Exercise —
According to the article on the Queensland Emory Vaccine Centre, how many researchers will the centre house once it is operational?

Selected passage —
Queensland Emory Vaccine Centre to be established at UQ

Tuesday, 11 June, 2024

Queensland Emory Vaccine Centre to be established at UQ

Queensland will soon be a major international hub for vaccine discovery and development, thanks to a $32 million partnership between The University of Queensland (UQ) and US-based Emory University, supported by the Queensland Government, to establish the Queensland Emory Vaccine Centre (QEVC).

To be based at UQ’s Brisbane campus, QEVC will bring together UQ and Emory researchers, along with industry partners including global pharmaceutical company Sanofi and homegrown biotech company Vaxxas, to accelerate the development of vaccines and their delivery to help address the world’s critical health challenges. UQ Vice-Chancellor Professor Deborah Terry said the partnership will make Brisbane a significant player in the burgeoning global biomedical industry.

“QEVC will co-locate some of the best vaccine researchers in the world in a new cutting-edge laboratory at UQ that will fast-track the translation of vaccines into viable treatments to improve the lives of people around the world,” Terry said.

The centre will include laboratories, high-end computing infrastructure and infrastructure necessary for scaled protein expression and purification, with a focus on ensuring a robust pipeline of vaccines and therapeutics moving from discovery to commercialisation, according to Terry. It will also support spaces for a sterilisation and glass-wash facility, laboratory consumables storage and cold storage, as well as meeting and office rooms.

“Once operational, the QEVC will house more than 80 researchers and create over 20 direct jobs, provide new teaching and learning opportunities to boost Queensland’s skills pipeline and help to attract and retain talent,” Terry said, noting that other research institutions and the biotech sector will also be able to take advantage of the new facilities.

Dr Ravi Thadhani, Emory’s Executive Vice President for Health Affairs and Executive Director of the Woodruff Health Sciences Center, said QEVC builds on a decade-long relationship between Emory and UQ, bringing together the partners’ complementary skills and expertise in the search for new vaccines.

Records shown —
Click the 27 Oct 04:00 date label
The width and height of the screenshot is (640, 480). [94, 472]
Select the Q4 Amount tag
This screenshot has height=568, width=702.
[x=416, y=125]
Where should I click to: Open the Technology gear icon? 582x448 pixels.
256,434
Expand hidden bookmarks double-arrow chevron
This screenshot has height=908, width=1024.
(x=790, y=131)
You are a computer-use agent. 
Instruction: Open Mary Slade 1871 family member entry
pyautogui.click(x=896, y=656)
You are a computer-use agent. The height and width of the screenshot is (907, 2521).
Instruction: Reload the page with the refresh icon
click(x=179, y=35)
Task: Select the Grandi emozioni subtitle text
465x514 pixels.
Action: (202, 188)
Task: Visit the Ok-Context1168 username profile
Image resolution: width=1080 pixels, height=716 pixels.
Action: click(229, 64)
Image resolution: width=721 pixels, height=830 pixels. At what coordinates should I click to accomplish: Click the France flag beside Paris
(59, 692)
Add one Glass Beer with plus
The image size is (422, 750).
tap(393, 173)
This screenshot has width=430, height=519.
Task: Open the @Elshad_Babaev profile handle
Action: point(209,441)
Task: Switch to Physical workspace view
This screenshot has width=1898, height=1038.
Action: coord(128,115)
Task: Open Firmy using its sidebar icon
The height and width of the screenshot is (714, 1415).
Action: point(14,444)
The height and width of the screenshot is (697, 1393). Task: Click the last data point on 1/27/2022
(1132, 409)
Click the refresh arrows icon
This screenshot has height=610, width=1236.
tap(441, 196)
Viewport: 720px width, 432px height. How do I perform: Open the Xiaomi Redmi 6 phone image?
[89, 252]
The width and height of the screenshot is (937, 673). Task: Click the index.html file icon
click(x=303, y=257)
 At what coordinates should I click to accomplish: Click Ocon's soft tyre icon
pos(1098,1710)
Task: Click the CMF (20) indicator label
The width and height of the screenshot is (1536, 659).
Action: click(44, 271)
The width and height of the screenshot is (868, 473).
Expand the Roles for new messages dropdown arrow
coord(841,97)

Task output —
More than 80 researchers.